Siamo tutti un po’ «ideologici»
Ogni nostra presa di posizione, anche nell’«analisi dei fatti e nelle proposte concrete», è, in senso largo, frutto della nostra «ideologia»; e spesso chi accusa gli altri di guardare i fatti attraverso un filtro ideologico è il primo ad avere una visione ideologica della realtà (ovviamente di matrice diversa). Questo è molto evidente nell’articolo, da cui traspare la difficoltà a distinguere l’ideologia in senso stretto, e negativo, di «ingabbiamento» delle idee in uno schema rigido (con l’inevitabile difficoltà a capire quelle diverse), dai necessari pensieri e principi con cui ognuno valuta la realtà.
L’affermazione che sostituire le culture da esportazione con quelle per alimentare direttamente la popolazione locale non farà mai superare il livello di sussistenza è, ad esempio, un assunto ideologico, con tanti presupposti aprioristici: che il vero progresso dell’uomo è legato al benessere materiale e non alla limitazione dei bisogni e alla libertà di fronte alle cose; che è più saggio far girare mezzo mondo a ciò che può essere prodotto localmente; che il grande Mercato, con i suoi limiti, è l’unico che può portare il benessere a tutti, ecc.
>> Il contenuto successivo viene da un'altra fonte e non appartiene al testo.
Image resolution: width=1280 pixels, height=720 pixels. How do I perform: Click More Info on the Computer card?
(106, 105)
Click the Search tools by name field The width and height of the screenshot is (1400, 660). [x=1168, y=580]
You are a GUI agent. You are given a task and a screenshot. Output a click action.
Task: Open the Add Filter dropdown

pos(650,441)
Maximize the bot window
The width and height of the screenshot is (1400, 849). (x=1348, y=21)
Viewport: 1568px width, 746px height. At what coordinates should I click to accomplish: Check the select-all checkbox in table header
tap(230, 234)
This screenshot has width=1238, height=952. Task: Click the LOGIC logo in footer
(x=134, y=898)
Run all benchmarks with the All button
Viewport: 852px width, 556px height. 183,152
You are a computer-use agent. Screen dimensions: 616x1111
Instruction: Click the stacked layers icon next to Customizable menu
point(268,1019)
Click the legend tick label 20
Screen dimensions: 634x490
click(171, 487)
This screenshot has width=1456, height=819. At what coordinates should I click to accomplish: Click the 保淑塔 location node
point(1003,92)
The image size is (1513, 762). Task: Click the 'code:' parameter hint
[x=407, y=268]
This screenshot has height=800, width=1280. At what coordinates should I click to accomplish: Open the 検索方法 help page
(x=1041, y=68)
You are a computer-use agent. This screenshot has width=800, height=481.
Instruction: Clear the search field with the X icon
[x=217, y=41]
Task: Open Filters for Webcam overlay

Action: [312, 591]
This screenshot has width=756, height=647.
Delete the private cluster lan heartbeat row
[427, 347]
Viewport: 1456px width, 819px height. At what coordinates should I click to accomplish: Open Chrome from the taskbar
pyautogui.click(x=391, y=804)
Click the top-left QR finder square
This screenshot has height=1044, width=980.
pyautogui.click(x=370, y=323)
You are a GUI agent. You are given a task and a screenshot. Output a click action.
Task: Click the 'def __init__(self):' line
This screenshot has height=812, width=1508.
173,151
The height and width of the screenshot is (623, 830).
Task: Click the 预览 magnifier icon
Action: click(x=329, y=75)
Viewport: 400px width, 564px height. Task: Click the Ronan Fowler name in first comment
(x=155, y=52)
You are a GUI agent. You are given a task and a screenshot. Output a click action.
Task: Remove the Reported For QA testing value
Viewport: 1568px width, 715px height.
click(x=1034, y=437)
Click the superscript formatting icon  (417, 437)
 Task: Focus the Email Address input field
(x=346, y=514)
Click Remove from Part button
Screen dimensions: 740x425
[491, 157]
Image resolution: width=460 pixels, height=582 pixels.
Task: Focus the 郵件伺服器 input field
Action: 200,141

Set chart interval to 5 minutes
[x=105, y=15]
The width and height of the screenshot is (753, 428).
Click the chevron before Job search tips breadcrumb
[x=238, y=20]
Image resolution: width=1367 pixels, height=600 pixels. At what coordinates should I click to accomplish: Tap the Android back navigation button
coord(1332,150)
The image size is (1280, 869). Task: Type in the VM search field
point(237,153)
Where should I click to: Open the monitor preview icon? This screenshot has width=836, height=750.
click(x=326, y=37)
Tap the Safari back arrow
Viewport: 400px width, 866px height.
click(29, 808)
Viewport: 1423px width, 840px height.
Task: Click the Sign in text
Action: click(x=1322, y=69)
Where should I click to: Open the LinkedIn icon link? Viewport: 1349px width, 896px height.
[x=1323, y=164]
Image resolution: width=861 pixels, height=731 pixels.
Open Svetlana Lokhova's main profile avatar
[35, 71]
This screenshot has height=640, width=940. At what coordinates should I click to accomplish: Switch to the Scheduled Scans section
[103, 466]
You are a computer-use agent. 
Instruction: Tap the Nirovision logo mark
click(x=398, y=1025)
Allo stesso modo è ideologico sostenere la falsità dell’affermazione che il nostro sviluppo non è esportabile. A parte che traspare in modo chiaro una certa ignoranza sulle varie risorse necessaria al nostro stile di vita e sulle devastazioni ambientali, sociali e culturali ad esso collegate (e chi parla è spesso ideologicamente accusato di disfattismo) è dato per scontato che sia bene esportare in tutto il mondo un modo di vivere artificiale, basato su una tecnologia che è tecnica ridotta a ideologia e su una scienza che è una visione ideologica nella realtà con pretesa di assolutezza.